▶ _Source data_:
----------------

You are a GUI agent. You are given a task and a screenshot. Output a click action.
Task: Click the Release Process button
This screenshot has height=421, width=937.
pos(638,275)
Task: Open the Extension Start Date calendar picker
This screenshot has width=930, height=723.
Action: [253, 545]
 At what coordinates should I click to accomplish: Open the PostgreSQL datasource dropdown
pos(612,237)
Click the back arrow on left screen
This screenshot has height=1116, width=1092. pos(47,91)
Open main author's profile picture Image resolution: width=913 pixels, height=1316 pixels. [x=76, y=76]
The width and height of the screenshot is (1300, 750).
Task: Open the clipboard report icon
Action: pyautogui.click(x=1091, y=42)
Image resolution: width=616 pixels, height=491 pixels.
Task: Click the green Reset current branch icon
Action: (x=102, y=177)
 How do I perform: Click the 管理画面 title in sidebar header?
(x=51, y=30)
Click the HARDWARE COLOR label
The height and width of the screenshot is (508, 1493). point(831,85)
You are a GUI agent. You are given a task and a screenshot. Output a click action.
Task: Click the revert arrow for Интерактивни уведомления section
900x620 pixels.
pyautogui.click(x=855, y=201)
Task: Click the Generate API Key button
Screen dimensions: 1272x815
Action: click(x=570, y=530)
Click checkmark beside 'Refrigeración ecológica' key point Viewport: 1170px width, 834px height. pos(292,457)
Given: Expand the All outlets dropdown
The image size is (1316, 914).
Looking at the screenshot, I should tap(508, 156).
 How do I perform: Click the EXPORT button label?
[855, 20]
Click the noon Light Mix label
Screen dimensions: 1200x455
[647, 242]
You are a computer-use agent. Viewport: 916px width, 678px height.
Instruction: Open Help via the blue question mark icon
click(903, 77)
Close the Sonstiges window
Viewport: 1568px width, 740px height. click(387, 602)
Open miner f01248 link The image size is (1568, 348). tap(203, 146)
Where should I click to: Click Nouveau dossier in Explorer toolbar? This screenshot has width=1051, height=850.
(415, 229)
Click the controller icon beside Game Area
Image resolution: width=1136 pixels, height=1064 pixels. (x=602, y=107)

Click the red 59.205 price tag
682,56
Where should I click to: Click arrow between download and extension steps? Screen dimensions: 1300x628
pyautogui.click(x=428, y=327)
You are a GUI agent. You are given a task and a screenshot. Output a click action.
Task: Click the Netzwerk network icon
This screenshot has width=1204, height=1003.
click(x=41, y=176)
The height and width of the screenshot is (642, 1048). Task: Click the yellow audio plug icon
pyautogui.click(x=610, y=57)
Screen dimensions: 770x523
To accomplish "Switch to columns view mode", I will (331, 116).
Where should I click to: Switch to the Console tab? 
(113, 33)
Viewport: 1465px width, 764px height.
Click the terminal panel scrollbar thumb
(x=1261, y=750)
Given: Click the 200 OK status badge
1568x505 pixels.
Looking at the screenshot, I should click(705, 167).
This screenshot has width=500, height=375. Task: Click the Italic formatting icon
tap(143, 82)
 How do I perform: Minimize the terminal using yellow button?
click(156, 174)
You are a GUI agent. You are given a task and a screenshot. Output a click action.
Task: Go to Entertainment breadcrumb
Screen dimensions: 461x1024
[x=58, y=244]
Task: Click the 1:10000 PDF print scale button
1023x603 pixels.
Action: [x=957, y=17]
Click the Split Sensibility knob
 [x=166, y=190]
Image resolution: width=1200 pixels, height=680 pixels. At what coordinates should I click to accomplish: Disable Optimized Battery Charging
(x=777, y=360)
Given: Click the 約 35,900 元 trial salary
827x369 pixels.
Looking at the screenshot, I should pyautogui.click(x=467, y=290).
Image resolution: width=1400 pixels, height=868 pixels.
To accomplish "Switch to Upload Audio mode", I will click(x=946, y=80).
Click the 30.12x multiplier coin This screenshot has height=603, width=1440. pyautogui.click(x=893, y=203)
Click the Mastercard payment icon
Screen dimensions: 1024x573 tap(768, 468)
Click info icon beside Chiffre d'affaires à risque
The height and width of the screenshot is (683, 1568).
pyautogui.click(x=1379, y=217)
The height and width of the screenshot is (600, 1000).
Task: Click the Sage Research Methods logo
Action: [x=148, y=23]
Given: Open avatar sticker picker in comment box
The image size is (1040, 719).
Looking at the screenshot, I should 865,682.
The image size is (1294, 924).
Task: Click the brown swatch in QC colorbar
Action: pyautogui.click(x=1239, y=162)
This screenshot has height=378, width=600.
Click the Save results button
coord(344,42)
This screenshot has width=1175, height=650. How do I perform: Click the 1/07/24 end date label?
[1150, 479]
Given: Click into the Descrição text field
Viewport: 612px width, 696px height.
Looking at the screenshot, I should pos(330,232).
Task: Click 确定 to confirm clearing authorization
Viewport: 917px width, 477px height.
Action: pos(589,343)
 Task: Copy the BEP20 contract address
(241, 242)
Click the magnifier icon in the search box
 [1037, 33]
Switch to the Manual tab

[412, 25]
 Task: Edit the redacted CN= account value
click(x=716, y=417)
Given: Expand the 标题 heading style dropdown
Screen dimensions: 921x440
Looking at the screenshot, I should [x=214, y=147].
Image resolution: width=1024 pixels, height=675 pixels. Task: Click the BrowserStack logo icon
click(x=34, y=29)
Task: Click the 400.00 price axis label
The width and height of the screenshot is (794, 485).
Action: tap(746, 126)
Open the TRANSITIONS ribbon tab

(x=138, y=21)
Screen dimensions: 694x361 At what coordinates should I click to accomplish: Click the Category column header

----------------

▶ _Exercise goal_:
The records shown above should be given again word for word.

▶ _Response_:
You are a GUI agent. You are given a task and a screenshot. Output a click action.
Task: Click the Release Process button
This screenshot has height=421, width=937.
pos(638,275)
Task: Open the Extension Start Date calendar picker
This screenshot has width=930, height=723.
Action: [253, 545]
 At what coordinates should I click to accomplish: Open the PostgreSQL datasource dropdown
pos(612,237)
Click the back arrow on left screen
This screenshot has height=1116, width=1092. pos(47,91)
Open main author's profile picture Image resolution: width=913 pixels, height=1316 pixels. [x=76, y=76]
The width and height of the screenshot is (1300, 750).
Task: Open the clipboard report icon
Action: pyautogui.click(x=1091, y=42)
Image resolution: width=616 pixels, height=491 pixels.
Task: Click the green Reset current branch icon
Action: (x=102, y=177)
 How do I perform: Click the 管理画面 title in sidebar header?
(x=51, y=30)
Click the HARDWARE COLOR label
The height and width of the screenshot is (508, 1493). point(831,85)
You are a GUI agent. You are given a task and a screenshot. Output a click action.
Task: Click the revert arrow for Интерактивни уведомления section
900x620 pixels.
pyautogui.click(x=855, y=201)
Task: Click the Generate API Key button
Screen dimensions: 1272x815
Action: click(x=570, y=530)
Click checkmark beside 'Refrigeración ecológica' key point Viewport: 1170px width, 834px height. pos(292,457)
Given: Expand the All outlets dropdown
The image size is (1316, 914).
Looking at the screenshot, I should tap(508, 156).
 How do I perform: Click the EXPORT button label?
[855, 20]
Click the noon Light Mix label
Screen dimensions: 1200x455
[647, 242]
You are a computer-use agent. Viewport: 916px width, 678px height.
Instruction: Open Help via the blue question mark icon
click(903, 77)
Close the Sonstiges window
Viewport: 1568px width, 740px height. click(387, 602)
Open miner f01248 link The image size is (1568, 348). tap(203, 146)
Where should I click to: Click Nouveau dossier in Explorer toolbar? This screenshot has width=1051, height=850.
(415, 229)
Click the controller icon beside Game Area
Image resolution: width=1136 pixels, height=1064 pixels. (x=602, y=107)

Click the red 59.205 price tag
682,56
Where should I click to: Click arrow between download and extension steps? Screen dimensions: 1300x628
pyautogui.click(x=428, y=327)
You are a GUI agent. You are given a task and a screenshot. Output a click action.
Task: Click the Netzwerk network icon
This screenshot has width=1204, height=1003.
click(x=41, y=176)
The height and width of the screenshot is (642, 1048). Task: Click the yellow audio plug icon
pyautogui.click(x=610, y=57)
Screen dimensions: 770x523
To accomplish "Switch to columns view mode", I will (331, 116).
Where should I click to: Switch to the Console tab? 
(113, 33)
Viewport: 1465px width, 764px height.
Click the terminal panel scrollbar thumb
(x=1261, y=750)
Given: Click the 200 OK status badge
1568x505 pixels.
Looking at the screenshot, I should click(705, 167).
This screenshot has width=500, height=375. Task: Click the Italic formatting icon
tap(143, 82)
 How do I perform: Minimize the terminal using yellow button?
click(156, 174)
You are a GUI agent. You are given a task and a screenshot. Output a click action.
Task: Go to Entertainment breadcrumb
Screen dimensions: 461x1024
[x=58, y=244]
Task: Click the 1:10000 PDF print scale button
1023x603 pixels.
Action: [x=957, y=17]
Click the Split Sensibility knob
 [x=166, y=190]
Image resolution: width=1200 pixels, height=680 pixels. At what coordinates should I click to accomplish: Disable Optimized Battery Charging
(x=777, y=360)
Given: Click the 約 35,900 元 trial salary
827x369 pixels.
Looking at the screenshot, I should pyautogui.click(x=467, y=290).
Image resolution: width=1400 pixels, height=868 pixels.
To accomplish "Switch to Upload Audio mode", I will click(x=946, y=80).
Click the 30.12x multiplier coin This screenshot has height=603, width=1440. pyautogui.click(x=893, y=203)
Click the Mastercard payment icon
Screen dimensions: 1024x573 tap(768, 468)
Click info icon beside Chiffre d'affaires à risque
The height and width of the screenshot is (683, 1568).
pyautogui.click(x=1379, y=217)
The height and width of the screenshot is (600, 1000).
Task: Click the Sage Research Methods logo
Action: [x=148, y=23]
Given: Open avatar sticker picker in comment box
The image size is (1040, 719).
Looking at the screenshot, I should 865,682.
The image size is (1294, 924).
Task: Click the brown swatch in QC colorbar
Action: pyautogui.click(x=1239, y=162)
This screenshot has height=378, width=600.
Click the Save results button
coord(344,42)
This screenshot has width=1175, height=650. How do I perform: Click the 1/07/24 end date label?
[1150, 479]
Given: Click into the Descrição text field
Viewport: 612px width, 696px height.
Looking at the screenshot, I should pos(330,232).
Task: Click 确定 to confirm clearing authorization
Viewport: 917px width, 477px height.
Action: pos(589,343)
 Task: Copy the BEP20 contract address
(241, 242)
Click the magnifier icon in the search box
 [1037, 33]
Switch to the Manual tab

[412, 25]
 Task: Edit the redacted CN= account value
click(x=716, y=417)
Given: Expand the 标题 heading style dropdown
Screen dimensions: 921x440
Looking at the screenshot, I should [x=214, y=147].
Image resolution: width=1024 pixels, height=675 pixels. Task: Click the BrowserStack logo icon
click(x=34, y=29)
Task: Click the 400.00 price axis label
The width and height of the screenshot is (794, 485).
Action: tap(746, 126)
Open the TRANSITIONS ribbon tab

(x=138, y=21)
Screen dimensions: 694x361 At what coordinates should I click to accomplish: Click the Category column header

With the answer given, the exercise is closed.